**EXTRACTED INFORMATION**
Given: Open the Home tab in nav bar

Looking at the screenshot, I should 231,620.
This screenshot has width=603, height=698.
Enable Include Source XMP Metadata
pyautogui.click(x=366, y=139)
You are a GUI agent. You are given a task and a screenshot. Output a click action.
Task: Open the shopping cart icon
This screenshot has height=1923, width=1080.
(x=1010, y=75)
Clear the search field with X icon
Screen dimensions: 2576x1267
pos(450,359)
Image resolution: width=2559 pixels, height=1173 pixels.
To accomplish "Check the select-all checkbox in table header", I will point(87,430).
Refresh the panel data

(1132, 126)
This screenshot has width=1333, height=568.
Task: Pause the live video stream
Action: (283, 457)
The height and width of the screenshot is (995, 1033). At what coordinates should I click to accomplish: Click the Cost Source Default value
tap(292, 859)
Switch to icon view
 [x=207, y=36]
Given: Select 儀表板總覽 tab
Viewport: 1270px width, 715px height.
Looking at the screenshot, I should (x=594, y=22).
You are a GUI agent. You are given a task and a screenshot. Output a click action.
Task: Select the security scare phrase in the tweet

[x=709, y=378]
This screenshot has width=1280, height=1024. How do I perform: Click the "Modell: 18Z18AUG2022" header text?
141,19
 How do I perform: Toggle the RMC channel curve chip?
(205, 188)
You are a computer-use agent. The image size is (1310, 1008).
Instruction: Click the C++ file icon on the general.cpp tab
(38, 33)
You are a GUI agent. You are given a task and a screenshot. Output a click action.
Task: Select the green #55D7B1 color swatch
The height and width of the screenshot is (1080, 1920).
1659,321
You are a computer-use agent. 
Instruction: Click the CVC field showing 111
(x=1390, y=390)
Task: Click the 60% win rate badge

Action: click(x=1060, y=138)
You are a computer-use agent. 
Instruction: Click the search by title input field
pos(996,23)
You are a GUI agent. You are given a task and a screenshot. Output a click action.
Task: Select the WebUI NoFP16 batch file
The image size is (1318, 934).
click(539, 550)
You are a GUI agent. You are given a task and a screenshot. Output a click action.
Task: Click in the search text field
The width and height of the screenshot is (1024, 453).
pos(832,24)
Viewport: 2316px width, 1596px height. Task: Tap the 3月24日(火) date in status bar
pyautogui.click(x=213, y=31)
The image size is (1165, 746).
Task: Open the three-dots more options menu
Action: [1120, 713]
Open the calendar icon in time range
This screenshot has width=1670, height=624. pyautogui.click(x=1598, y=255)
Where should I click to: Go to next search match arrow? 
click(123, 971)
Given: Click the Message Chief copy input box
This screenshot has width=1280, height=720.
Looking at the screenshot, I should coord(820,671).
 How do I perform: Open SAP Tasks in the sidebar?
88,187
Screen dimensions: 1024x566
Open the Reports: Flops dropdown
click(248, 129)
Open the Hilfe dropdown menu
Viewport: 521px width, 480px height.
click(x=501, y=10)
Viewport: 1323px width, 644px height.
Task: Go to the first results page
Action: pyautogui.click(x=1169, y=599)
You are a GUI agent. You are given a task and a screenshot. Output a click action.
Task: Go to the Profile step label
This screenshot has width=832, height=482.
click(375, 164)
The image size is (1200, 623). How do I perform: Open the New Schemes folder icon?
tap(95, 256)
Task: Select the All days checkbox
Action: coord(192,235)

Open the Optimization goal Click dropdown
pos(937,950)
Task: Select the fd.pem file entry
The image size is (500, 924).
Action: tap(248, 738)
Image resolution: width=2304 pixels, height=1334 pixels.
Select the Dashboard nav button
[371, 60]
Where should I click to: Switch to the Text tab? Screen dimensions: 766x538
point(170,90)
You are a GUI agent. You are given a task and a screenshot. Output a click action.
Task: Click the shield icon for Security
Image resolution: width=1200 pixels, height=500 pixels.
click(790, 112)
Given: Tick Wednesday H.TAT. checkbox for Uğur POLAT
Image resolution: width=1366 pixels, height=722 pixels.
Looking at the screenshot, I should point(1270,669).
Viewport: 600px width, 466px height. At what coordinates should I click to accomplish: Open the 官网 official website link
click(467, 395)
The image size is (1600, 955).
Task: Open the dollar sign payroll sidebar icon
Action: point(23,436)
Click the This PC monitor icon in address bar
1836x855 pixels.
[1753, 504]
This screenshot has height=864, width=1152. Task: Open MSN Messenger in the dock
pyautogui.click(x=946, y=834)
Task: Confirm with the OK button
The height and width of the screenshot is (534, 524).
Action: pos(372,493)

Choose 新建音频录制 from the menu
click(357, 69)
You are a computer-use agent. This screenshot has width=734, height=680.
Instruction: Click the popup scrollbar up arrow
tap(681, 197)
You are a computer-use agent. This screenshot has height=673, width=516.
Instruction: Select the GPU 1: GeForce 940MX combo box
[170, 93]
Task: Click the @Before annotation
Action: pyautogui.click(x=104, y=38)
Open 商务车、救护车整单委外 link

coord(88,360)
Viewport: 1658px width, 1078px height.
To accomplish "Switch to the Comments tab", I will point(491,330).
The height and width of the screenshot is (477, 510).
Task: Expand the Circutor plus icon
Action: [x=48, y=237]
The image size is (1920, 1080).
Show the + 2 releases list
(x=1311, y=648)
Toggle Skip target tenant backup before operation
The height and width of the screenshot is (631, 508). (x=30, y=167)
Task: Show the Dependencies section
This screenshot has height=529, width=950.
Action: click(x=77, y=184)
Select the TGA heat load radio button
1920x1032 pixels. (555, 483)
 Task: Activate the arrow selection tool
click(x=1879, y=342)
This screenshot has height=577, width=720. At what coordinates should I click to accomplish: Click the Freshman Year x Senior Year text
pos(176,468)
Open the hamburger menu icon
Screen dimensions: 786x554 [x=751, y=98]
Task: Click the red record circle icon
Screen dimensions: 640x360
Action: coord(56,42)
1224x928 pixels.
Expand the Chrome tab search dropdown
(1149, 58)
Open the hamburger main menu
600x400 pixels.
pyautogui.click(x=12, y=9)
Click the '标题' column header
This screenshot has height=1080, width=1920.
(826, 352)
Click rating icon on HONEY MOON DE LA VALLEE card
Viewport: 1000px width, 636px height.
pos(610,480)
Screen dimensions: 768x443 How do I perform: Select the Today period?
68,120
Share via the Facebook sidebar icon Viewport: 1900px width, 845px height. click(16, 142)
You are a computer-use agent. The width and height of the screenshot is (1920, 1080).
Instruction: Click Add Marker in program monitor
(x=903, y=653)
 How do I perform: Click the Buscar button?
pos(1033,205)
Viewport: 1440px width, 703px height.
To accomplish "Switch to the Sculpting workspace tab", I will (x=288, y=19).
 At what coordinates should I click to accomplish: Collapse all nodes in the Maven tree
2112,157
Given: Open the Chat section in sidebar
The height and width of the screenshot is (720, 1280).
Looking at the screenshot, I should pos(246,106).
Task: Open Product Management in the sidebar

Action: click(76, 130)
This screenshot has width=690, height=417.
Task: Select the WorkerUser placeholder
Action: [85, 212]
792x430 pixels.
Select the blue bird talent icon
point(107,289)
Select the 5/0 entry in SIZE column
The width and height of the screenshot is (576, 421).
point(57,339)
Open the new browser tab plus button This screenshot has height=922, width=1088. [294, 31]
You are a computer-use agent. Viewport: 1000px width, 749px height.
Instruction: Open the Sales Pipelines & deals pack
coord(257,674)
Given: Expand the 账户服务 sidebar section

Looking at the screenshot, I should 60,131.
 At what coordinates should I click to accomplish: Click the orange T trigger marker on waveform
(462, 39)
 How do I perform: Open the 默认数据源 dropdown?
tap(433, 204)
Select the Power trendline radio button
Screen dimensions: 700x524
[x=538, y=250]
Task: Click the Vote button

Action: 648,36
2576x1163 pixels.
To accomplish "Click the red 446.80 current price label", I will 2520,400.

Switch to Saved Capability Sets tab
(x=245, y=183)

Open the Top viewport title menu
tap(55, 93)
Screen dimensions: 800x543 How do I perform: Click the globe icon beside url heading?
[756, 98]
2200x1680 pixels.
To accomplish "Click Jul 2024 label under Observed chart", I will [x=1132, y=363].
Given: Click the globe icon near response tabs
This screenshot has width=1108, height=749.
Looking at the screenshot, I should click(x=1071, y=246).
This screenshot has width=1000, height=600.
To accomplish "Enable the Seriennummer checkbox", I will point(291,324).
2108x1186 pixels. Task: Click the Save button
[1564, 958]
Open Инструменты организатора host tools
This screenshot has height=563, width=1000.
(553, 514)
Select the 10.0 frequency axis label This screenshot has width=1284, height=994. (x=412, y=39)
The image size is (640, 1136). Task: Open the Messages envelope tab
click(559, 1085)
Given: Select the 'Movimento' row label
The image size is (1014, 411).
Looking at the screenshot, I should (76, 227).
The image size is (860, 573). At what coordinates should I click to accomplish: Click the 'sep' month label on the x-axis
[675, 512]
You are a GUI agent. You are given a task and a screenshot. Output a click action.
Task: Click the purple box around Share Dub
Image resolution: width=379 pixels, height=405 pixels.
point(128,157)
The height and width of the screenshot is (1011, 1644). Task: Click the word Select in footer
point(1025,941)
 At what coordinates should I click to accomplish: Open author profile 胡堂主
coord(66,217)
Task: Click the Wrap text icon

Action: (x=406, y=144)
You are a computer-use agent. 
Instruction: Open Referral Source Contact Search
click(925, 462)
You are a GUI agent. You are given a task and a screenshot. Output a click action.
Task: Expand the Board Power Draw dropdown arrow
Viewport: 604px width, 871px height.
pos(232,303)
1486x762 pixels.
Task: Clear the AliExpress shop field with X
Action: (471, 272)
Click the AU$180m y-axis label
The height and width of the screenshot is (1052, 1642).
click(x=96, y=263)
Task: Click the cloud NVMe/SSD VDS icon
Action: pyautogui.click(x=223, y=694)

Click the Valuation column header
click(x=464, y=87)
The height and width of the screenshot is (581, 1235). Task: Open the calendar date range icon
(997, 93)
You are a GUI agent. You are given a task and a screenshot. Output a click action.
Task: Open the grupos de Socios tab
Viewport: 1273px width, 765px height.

**EXERCISE REQUIREMENTS**
Reproduce the data above word for word, starting with its first line and going on through the line that contains "pos(450,359)", including both of those lines.

**CORRECT OUTPUT**
Given: Open the Home tab in nav bar

Looking at the screenshot, I should 231,620.
This screenshot has width=603, height=698.
Enable Include Source XMP Metadata
pyautogui.click(x=366, y=139)
You are a GUI agent. You are given a task and a screenshot. Output a click action.
Task: Open the shopping cart icon
This screenshot has height=1923, width=1080.
(x=1010, y=75)
Clear the search field with X icon
Screen dimensions: 2576x1267
pos(450,359)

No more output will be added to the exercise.